Novo CPC prevê processo extrajudicial de usucapião, porém com um requisito impraticável.
Uma antiga reivindicação dos cartórios
foi atendida com a edição do novo Código de Processo Civil (CPC): a instituição
do processo extrajudicial de usucapião. O texto, porém, não foi o esperado
pelos tabeliães. No processo, estabelecido para facilitar a regularização de
imóveis e desafogar o Judiciário, faz-se uma exigência que, de acordo com
especialistas, é muito difícil de ser cumprida. Solicita-se a assinatura do
proprietário que consta na matrícula.
De acordo com especialistas, os pedidos de usucapião
costumam ser feitos muitos anos depois da ocupação e raramente se conhece os
proprietários que constam nas matrículas. Em muitos casos, inclusive, já
morreram.
A possibilidade de regularização de imóveis por processo
extrajudicial está prevista no artigo 1.071 do novo CPC, que acrescenta o
artigo 216-A ao texto da Lei nº 6.015 - a Lei de Registros Públicos, de 1973. O
problema, segundo especialistas, está no parágrafo 2º.

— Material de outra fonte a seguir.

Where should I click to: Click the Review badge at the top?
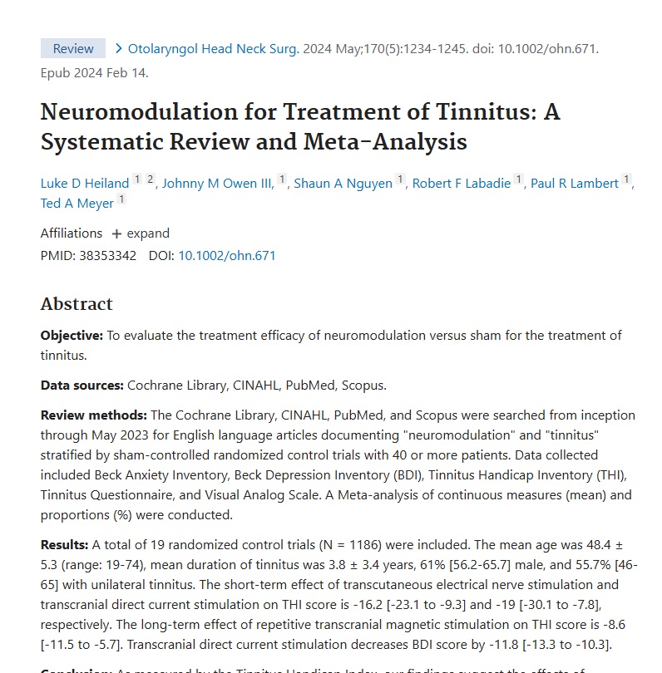tap(73, 48)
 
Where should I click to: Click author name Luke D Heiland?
tap(85, 184)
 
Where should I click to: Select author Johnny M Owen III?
tap(218, 184)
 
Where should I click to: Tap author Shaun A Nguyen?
tap(343, 184)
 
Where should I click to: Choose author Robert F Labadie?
tap(462, 184)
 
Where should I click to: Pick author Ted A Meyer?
tap(77, 204)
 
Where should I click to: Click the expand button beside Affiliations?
tap(141, 233)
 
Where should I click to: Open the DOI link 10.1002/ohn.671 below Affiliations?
tap(227, 256)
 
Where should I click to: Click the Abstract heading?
tap(77, 304)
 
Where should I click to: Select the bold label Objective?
tap(72, 336)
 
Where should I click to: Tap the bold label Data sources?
tap(82, 386)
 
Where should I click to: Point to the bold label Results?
tap(65, 545)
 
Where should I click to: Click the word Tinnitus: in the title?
tap(488, 111)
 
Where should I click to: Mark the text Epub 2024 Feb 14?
tap(94, 72)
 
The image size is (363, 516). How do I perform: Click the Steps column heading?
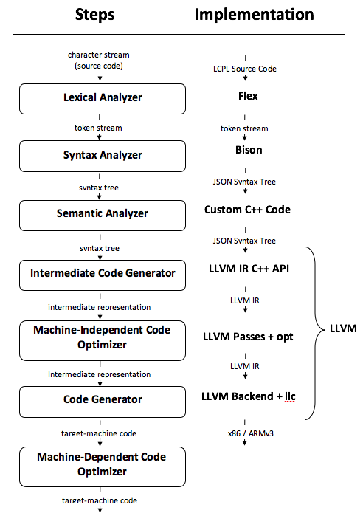[x=94, y=15]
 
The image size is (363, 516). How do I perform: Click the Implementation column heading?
[x=254, y=15]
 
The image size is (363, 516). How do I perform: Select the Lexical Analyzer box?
[x=103, y=99]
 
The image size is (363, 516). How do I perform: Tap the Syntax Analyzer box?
[x=103, y=156]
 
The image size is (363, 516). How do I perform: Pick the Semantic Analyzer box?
[x=103, y=216]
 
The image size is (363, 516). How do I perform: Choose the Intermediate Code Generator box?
[x=103, y=275]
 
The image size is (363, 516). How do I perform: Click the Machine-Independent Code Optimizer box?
[x=103, y=340]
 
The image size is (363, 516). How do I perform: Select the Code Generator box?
[x=103, y=402]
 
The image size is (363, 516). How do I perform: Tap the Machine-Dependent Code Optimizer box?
[x=103, y=467]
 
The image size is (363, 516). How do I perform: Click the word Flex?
[x=248, y=96]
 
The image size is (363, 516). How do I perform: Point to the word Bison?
[x=249, y=150]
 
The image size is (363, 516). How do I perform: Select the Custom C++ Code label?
[x=247, y=210]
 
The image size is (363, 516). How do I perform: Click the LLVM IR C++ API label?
[x=249, y=269]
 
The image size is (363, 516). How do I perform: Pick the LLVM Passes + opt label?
[x=248, y=337]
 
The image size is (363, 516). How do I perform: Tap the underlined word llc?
[x=290, y=396]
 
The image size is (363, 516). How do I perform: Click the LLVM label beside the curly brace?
[x=343, y=328]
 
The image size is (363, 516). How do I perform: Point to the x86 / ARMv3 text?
[x=251, y=433]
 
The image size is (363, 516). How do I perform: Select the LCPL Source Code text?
[x=245, y=69]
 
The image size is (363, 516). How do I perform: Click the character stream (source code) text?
[x=99, y=61]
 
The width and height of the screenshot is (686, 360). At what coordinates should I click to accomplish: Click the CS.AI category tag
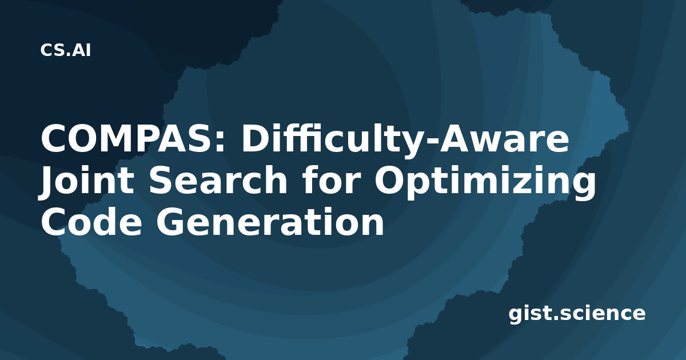coord(66,50)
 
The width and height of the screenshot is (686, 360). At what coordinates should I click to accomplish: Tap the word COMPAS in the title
coord(129,139)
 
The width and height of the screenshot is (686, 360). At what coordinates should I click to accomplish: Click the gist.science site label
coord(577,314)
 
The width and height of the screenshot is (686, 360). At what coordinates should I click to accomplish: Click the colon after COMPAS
coord(221,142)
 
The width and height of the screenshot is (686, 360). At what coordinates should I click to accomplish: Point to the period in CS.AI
coord(69,54)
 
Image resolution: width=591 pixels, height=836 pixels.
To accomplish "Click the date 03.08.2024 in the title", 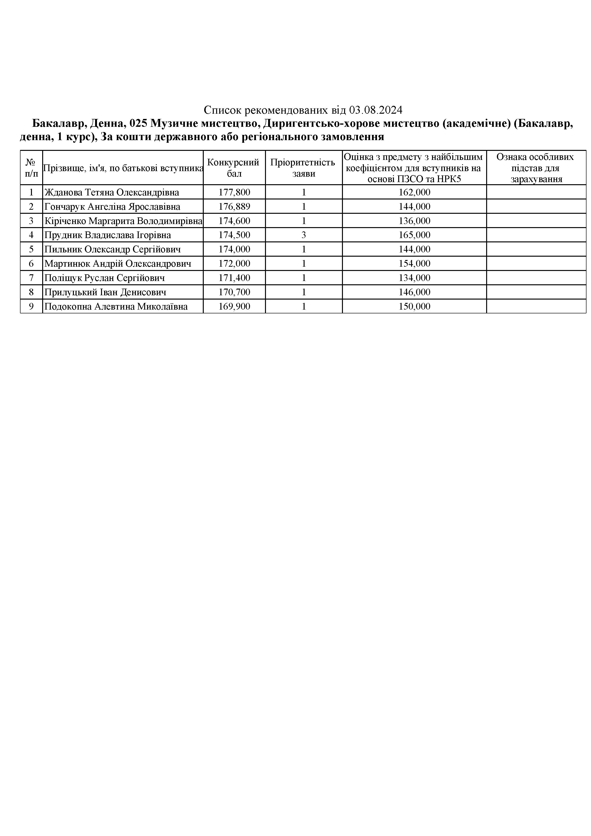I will pyautogui.click(x=376, y=110).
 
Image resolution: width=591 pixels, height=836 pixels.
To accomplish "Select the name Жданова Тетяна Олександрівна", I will pyautogui.click(x=112, y=192).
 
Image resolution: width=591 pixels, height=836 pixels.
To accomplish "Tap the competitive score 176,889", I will pyautogui.click(x=234, y=206).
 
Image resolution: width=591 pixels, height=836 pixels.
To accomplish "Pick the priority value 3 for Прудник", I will pyautogui.click(x=304, y=235).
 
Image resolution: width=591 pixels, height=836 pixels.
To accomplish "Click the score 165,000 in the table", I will pyautogui.click(x=414, y=235).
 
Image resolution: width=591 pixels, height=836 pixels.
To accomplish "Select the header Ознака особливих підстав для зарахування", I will pyautogui.click(x=536, y=168).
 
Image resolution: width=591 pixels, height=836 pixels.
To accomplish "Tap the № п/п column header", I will pyautogui.click(x=31, y=168).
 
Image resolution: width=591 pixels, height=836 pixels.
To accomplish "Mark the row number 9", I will pyautogui.click(x=31, y=306).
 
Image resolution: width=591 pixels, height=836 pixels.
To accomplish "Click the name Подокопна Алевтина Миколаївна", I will pyautogui.click(x=116, y=306).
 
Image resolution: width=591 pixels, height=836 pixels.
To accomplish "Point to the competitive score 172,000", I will pyautogui.click(x=234, y=263).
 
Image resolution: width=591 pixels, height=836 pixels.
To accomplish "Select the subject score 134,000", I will pyautogui.click(x=414, y=278).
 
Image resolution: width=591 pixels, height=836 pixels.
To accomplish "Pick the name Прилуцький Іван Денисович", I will pyautogui.click(x=105, y=292).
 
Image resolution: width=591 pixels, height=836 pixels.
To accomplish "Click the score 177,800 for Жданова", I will pyautogui.click(x=234, y=192).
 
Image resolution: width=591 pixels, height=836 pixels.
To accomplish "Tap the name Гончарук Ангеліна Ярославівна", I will pyautogui.click(x=112, y=206).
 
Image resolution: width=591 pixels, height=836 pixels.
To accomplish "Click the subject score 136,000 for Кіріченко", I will pyautogui.click(x=414, y=221).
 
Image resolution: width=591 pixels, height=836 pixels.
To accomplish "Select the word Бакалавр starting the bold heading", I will pyautogui.click(x=57, y=123).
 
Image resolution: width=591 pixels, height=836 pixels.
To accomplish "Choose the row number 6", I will pyautogui.click(x=31, y=263).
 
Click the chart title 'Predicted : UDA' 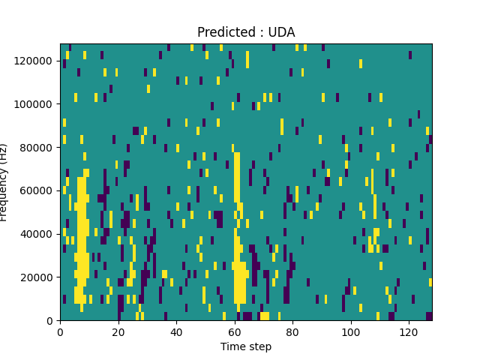tap(246, 32)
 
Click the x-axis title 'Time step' tap(246, 346)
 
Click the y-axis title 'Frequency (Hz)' tap(4, 182)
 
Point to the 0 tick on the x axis tap(60, 332)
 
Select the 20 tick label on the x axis tap(118, 332)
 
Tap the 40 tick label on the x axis tap(176, 332)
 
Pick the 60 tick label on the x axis tap(235, 332)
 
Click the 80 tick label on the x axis tap(292, 332)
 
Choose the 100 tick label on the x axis tap(351, 332)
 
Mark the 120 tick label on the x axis tap(409, 332)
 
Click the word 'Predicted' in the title tap(224, 32)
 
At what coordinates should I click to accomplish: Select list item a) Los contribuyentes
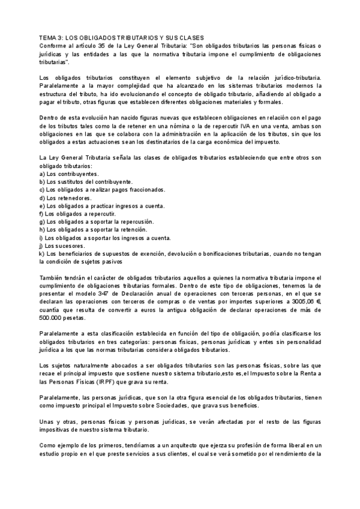click(x=68, y=173)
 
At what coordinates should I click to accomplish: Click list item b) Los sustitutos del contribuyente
click(x=86, y=181)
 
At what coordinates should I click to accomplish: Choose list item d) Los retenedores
click(x=65, y=197)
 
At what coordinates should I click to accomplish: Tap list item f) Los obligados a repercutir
click(x=77, y=214)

O texto estabelece que deve constar na planta do imóvel
exigida pelo cartório a assinatura do proprietário. Caso não seja possível
cumprir a exigência, o registrador de imóveis poderá notificar pessoalmente ou
pelo correio o titular, que deverá se manifestar em 15 dias. Se não houver
resposta, ficará interpretado que está discordando do processo. O caso, então,
terá que ser levado à Justiça.
"Em vez de facilitar, vai dificultar", afirma
Rogério Bacellar, presidente da Associação dos Notários e Registradores do
Brasil (Anoreg). "Uma falta de resposta deveria ser interpretada como desinteresse
do proprietário, assim como ocorre na Justiça."
Em um processo judicial, o proprietário é citado. Caso não
se manifeste, um edital é publicado. Se ainda assim não se pronunciar no prazo
determinado, considera-se que concordou com a regularização do imóvel.

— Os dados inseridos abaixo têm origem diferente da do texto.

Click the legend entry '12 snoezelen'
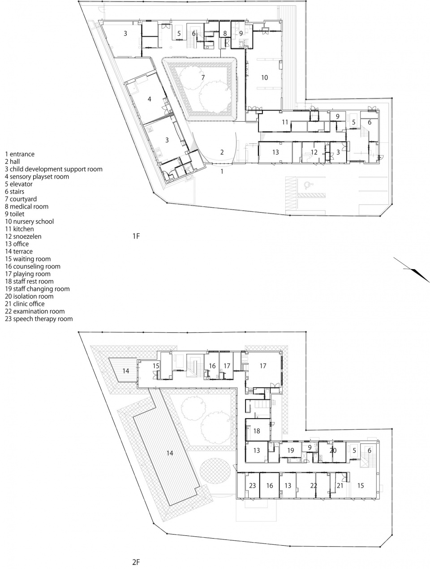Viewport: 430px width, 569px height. pyautogui.click(x=23, y=236)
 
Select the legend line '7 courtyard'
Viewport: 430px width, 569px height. pyautogui.click(x=21, y=199)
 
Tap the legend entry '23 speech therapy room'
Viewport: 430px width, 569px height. pyautogui.click(x=39, y=319)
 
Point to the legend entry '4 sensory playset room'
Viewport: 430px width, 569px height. pyautogui.click(x=37, y=176)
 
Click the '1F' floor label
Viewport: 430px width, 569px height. pyautogui.click(x=136, y=236)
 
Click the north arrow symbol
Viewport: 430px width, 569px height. pyautogui.click(x=412, y=270)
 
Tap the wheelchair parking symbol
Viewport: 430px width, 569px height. pyautogui.click(x=309, y=185)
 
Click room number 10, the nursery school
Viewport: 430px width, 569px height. pyautogui.click(x=265, y=77)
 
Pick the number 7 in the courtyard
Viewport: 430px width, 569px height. pyautogui.click(x=203, y=77)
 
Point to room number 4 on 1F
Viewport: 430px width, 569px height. pyautogui.click(x=150, y=99)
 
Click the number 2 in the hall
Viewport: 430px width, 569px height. pyautogui.click(x=222, y=152)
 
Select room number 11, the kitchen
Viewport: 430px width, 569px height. pyautogui.click(x=285, y=122)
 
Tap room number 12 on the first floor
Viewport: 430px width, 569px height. pyautogui.click(x=314, y=152)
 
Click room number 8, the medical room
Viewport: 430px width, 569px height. pyautogui.click(x=225, y=33)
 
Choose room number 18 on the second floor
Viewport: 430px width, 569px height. pyautogui.click(x=257, y=431)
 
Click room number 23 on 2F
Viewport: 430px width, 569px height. pyautogui.click(x=252, y=485)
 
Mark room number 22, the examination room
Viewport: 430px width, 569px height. pyautogui.click(x=314, y=485)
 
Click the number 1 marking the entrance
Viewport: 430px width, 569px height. pyautogui.click(x=222, y=171)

O presidente da Anoreg afirma que o tema já foi tratado em
um fórum que discutiu o novo CPC, em Brasília, e que o departamento jurídico da
entidade está elaborando um parecer para enviar à Corregedoria Nacional de
Justiça, órgão do Conselho Nacional de Justiça (CNJ). "Vamos pedir um
esclarecimento", diz Bacellar.
Na Justiça, um processo de usucapião pode levar mais de uma
década para ser resolvido. O trâmite é burocrático. Demora-se meses apenas
para juntar uma petição ao processo. Por meio extrajudicial, um caso poderia
ser solucionado em, no máximo, 120 dias.
A
demora gera impacto negativo no mercado. Há muitos casos em que
incorporadoras deixam de fechar negócios porque não querem assumir o risco. Se o processo passasse a ser de seis meses, como previam os cartórios,
com certeza o empreendedor assumiria o risco.
Um outro item da lei questionado por advogados é a
participação do tabelião no processo. Pela nova lei, o trabalho do perito
judicial - que em todo processo é nomeado por um juiz para ir até o local do
imóvel e colher depoimentos de testemunhas - será transferido para ele. Ou
seja, o requerente terá que ir até um tabelionato e fazer a solicitação de uma
ata notarial. O documento deverá ser entregue juntamente com a planta e o
memorial descritivo do imóvel no cartório de registro para que se possa dar
início ao processo.
Com as exigências, segundo advogados, casos de usucapião
continuarão a ser levados ao Judiciário. Segundo levantamento do Tribunal de
Justiça de São Paulo (TJ-SP), somente de janeiro a julho, cerca de 1,6 mil
novos processos foram distribuídos nas varas da capital paulista.
Titular do 26º Tabelionato de Notas de São Paulo, Paulo
Roberto Gaiger Ferreira, afirma que os treinamentos já estão sendo feitos e que
todos estarão prontos quando o novo CPC entrar em vigor. No tabelionato em que
atua, por exemplo, já há um espaço exclusivo para tratar dos casos. Ele diz,
inclusive, que já vem sendo procurado por advogados. "Um dos que nos
procuraram atua em um caso que está há nove anos na Justiça", diz.
Gaiger também vê a exigência da assinatura do proprietário
como um problema da lei. Mas acredita que, mesmo se não for modificada, poderá
colaborar para melhorar a situação atual. "O usucapião poderá ser
declarado pelo juiz com maior rapidez, já que o autor que tentou antes ir ao
cartório estará com todas as provas exigidas", afirma.
Fonte: Valor Econômico - Legislação & Tributos.